---------- Data provided ----------
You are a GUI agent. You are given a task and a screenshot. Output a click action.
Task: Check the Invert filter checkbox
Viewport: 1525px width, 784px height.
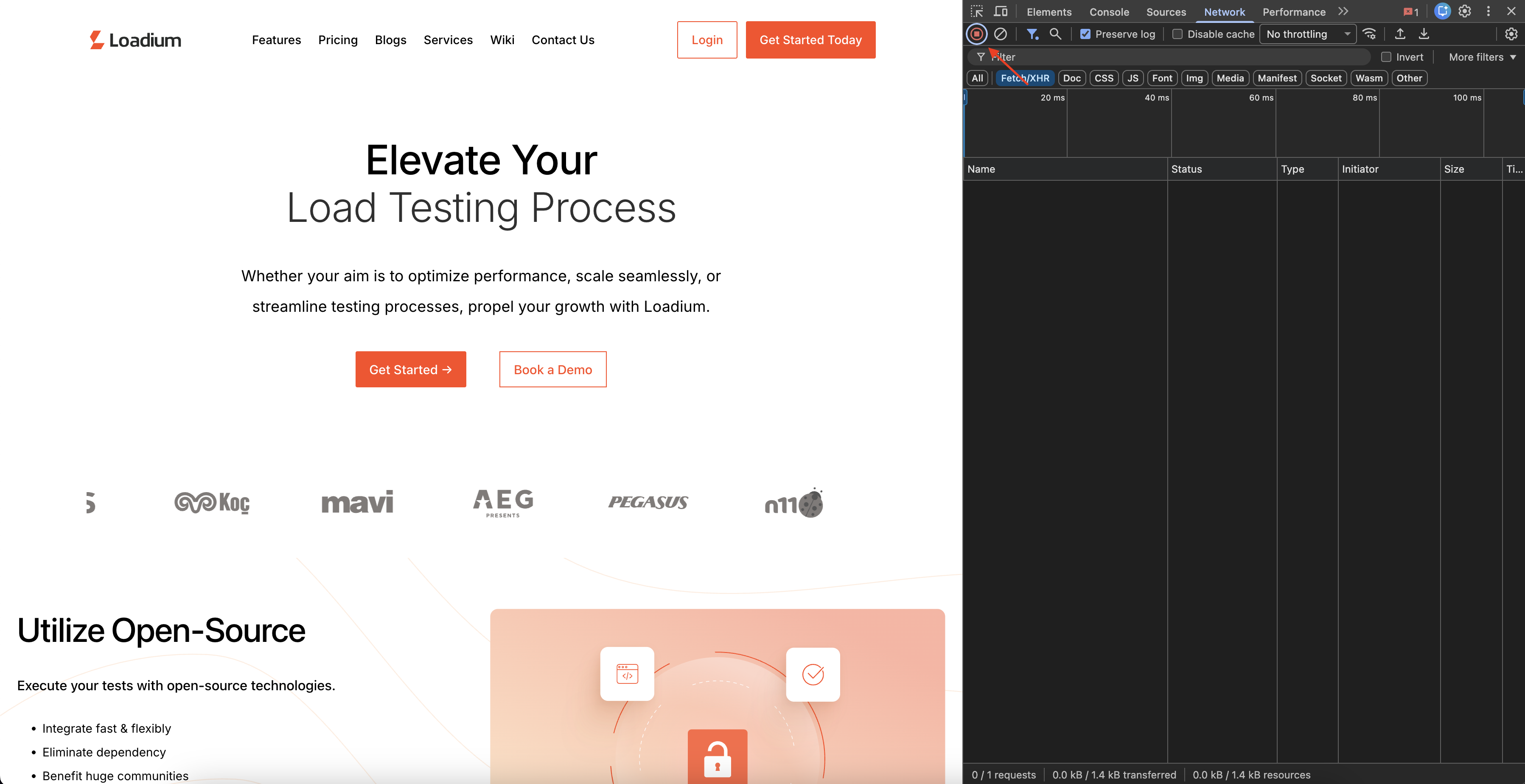pos(1386,57)
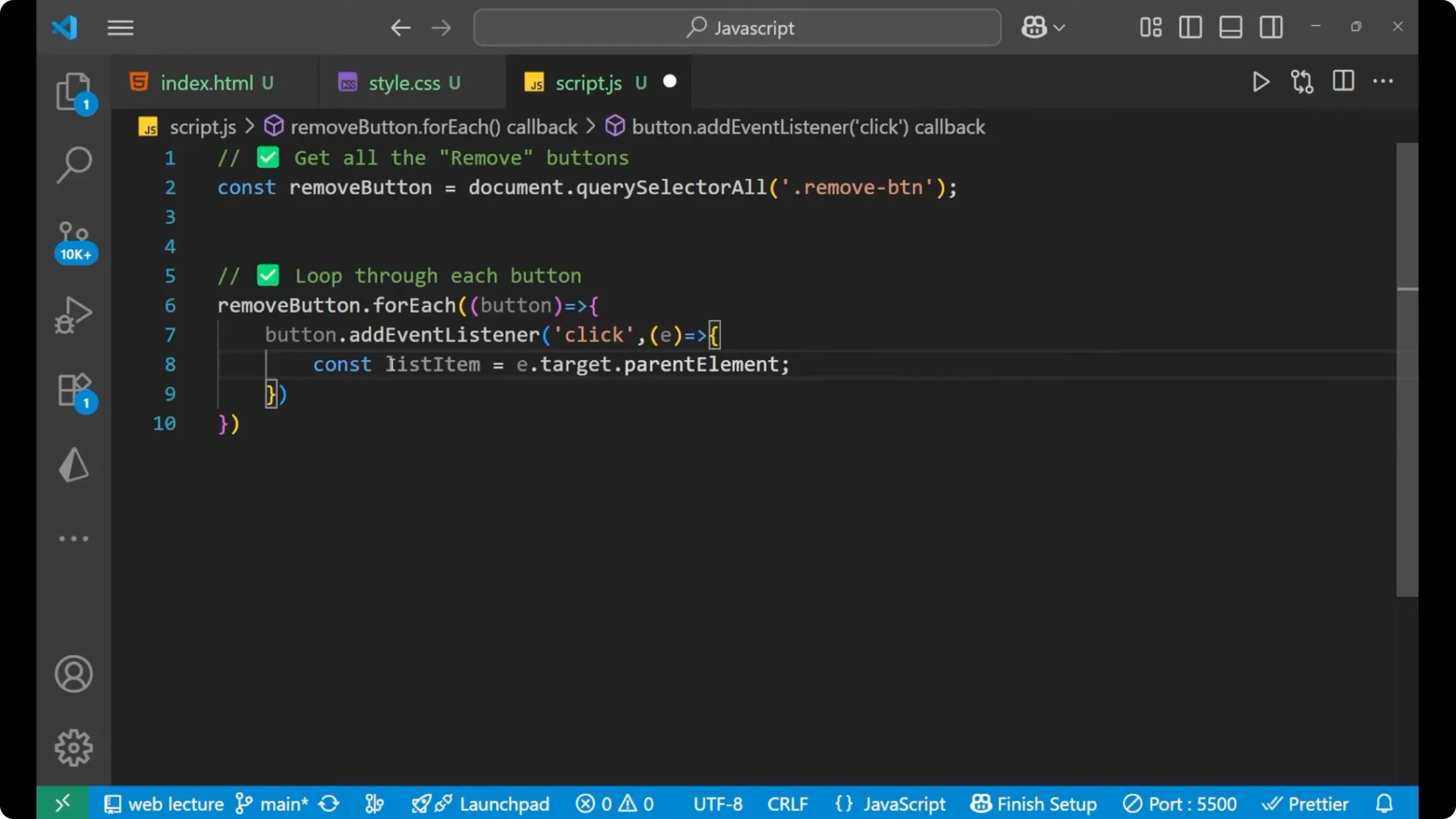Open the Search sidebar icon

pyautogui.click(x=74, y=164)
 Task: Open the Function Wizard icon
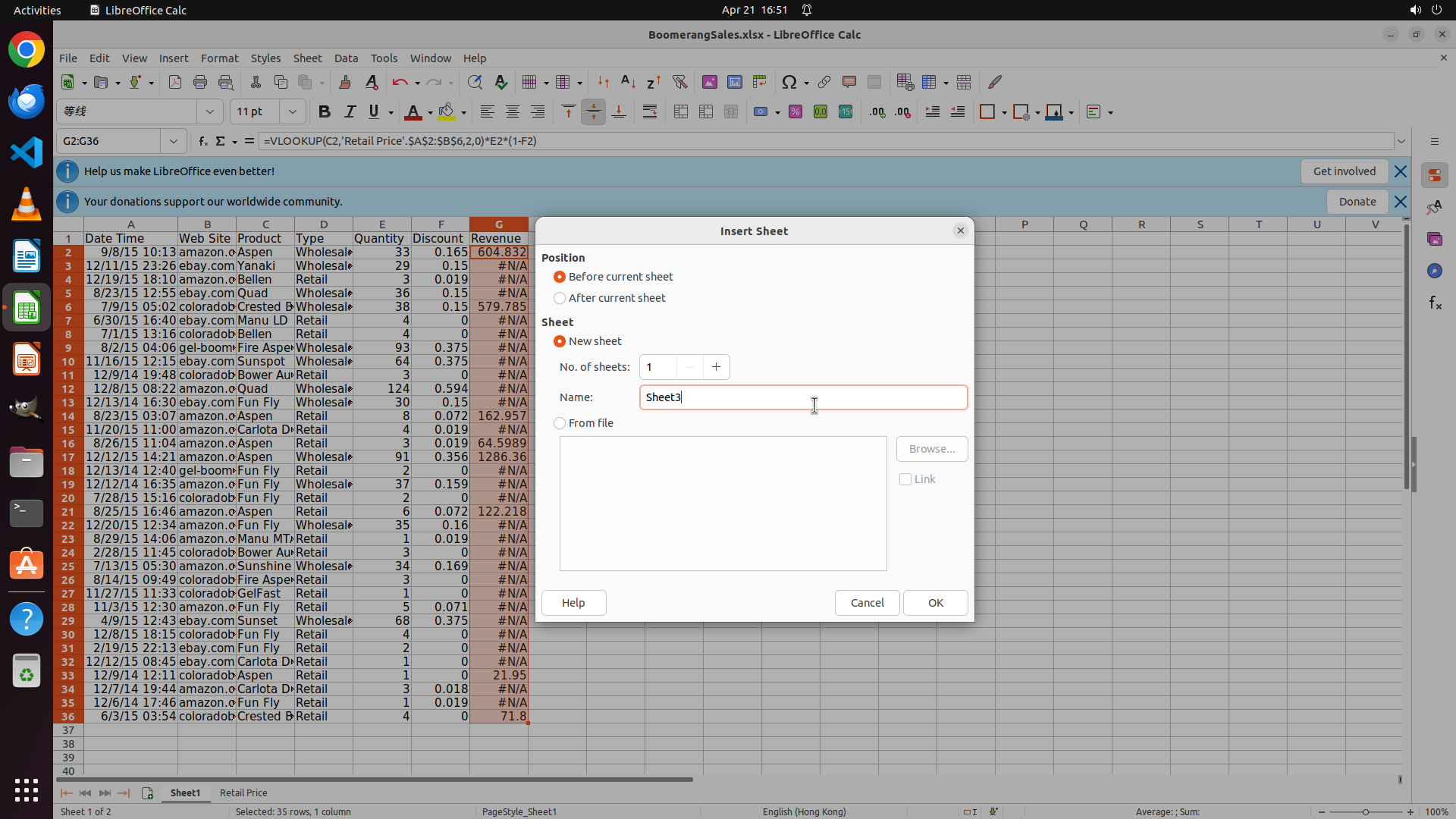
----------
**Directions for this task**
Leaving the pictures out, output all of the listing exactly.

**Output below**
You are a GUI agent. You are given a task and a screenshot. Output a click action.
Task: Check the Invert filter checkbox
Viewport: 1525px width, 784px height.
pos(1386,57)
Open the Search sidebar icon

pyautogui.click(x=74, y=164)
 Task: Open the Function Wizard icon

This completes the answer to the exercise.